I’ll be surprised if SCOTUS agrees to review this case, but if it does grant cert, expect a storm of amicus briefs to follow.

EFF Honors Itself With Its Own Award

In a July 30 announcement, the Electronic Frontier Foundation named Stephanie Lenz, creator of the “Dancing Baby” video, among the recipients of this year’s Pioneer Award. “Stephanie Lenz’s activism over a home video posted online helped strengthen fair use law and brought nationwide attention to copyright controversies stemming from new, easy-to-use digital movie-making and sharing technologies.” Many of us will never experience the injustice of having a video removed and then restored to YouTube, but in that silent interval, when people could not watch Lenz’s baby boy dancing in the kitchen, her world—indeed the whole world—was just a little bit darker.

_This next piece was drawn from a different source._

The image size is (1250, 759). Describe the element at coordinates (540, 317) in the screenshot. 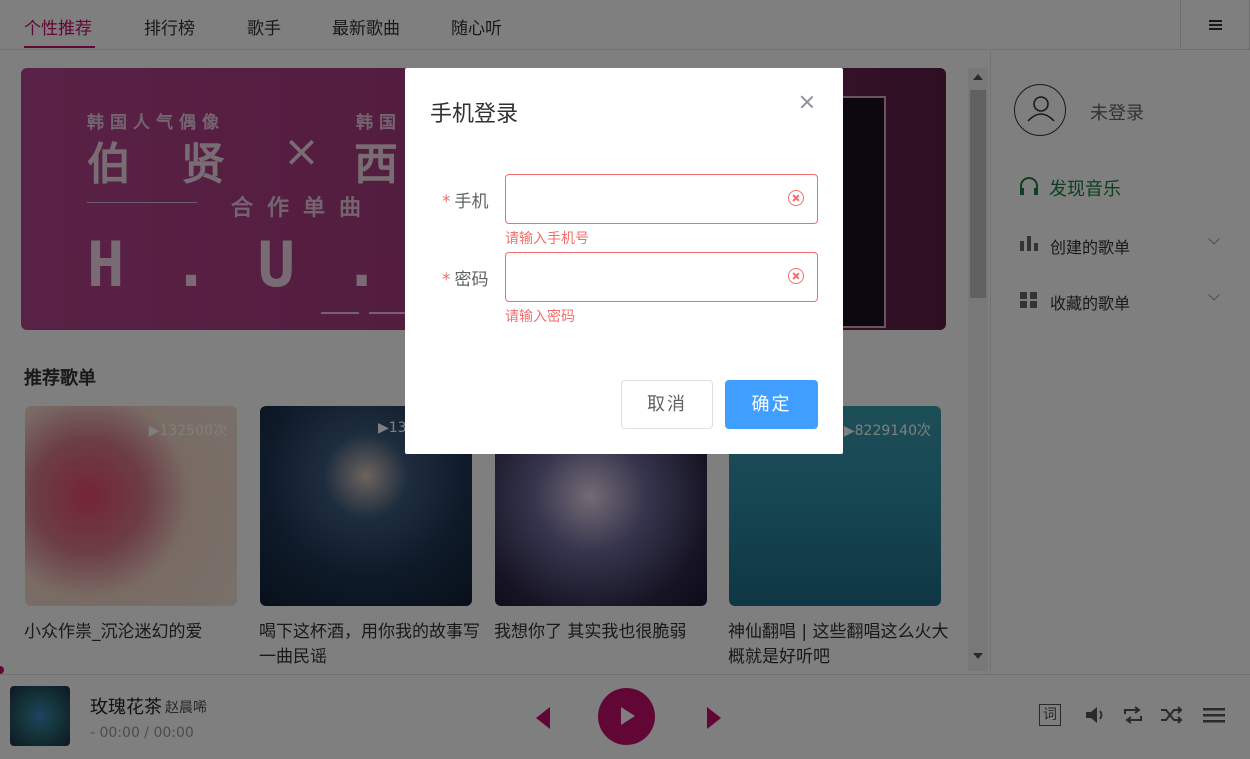

I see `password-error: 请输入密码` at that location.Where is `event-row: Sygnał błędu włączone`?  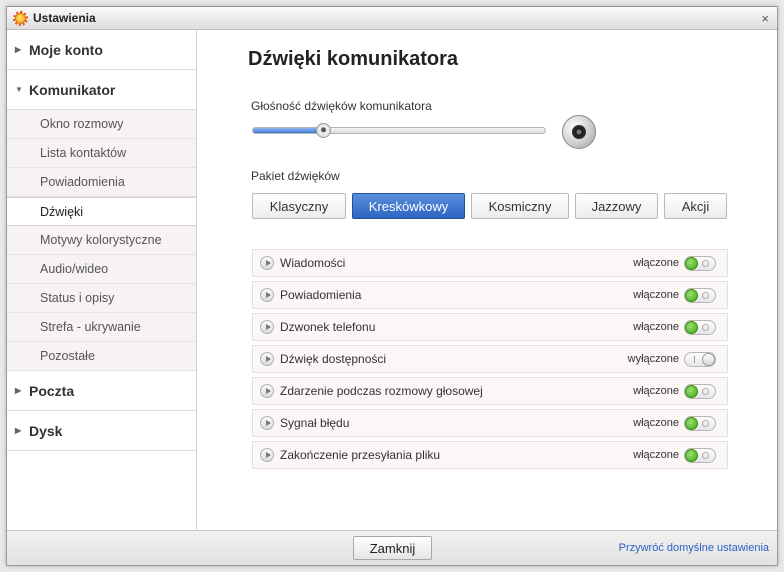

I wrote a post in October of 2016 summarizing the narrative of this decade-long EFFishing expedition; but suffice to say this award-earning “activism” did not even begin as a fair use case; “Fair-Use Champion” Stephanie Lenz stated her own ambivalence about the video remaining on YouTube; the fair use/DMCA argument itself is razor thin; and I would bet anything that, beyond us copyright watchers, “nationwide attention” sounds something like this: Oh yeah, didn’t Prince sue some mom? And that didn’t even happen.

So, in the same way that Stephen Carlisle described Stephanie Lenz as the “nominal plaintiff” in Lenz v. UMG, it seems reasonable to call her the nominal recipient of this award, which should rightly go to the EFF’s own Corynne McSherry for Outstanding Achievement in PR Through Boondoggle Litigation.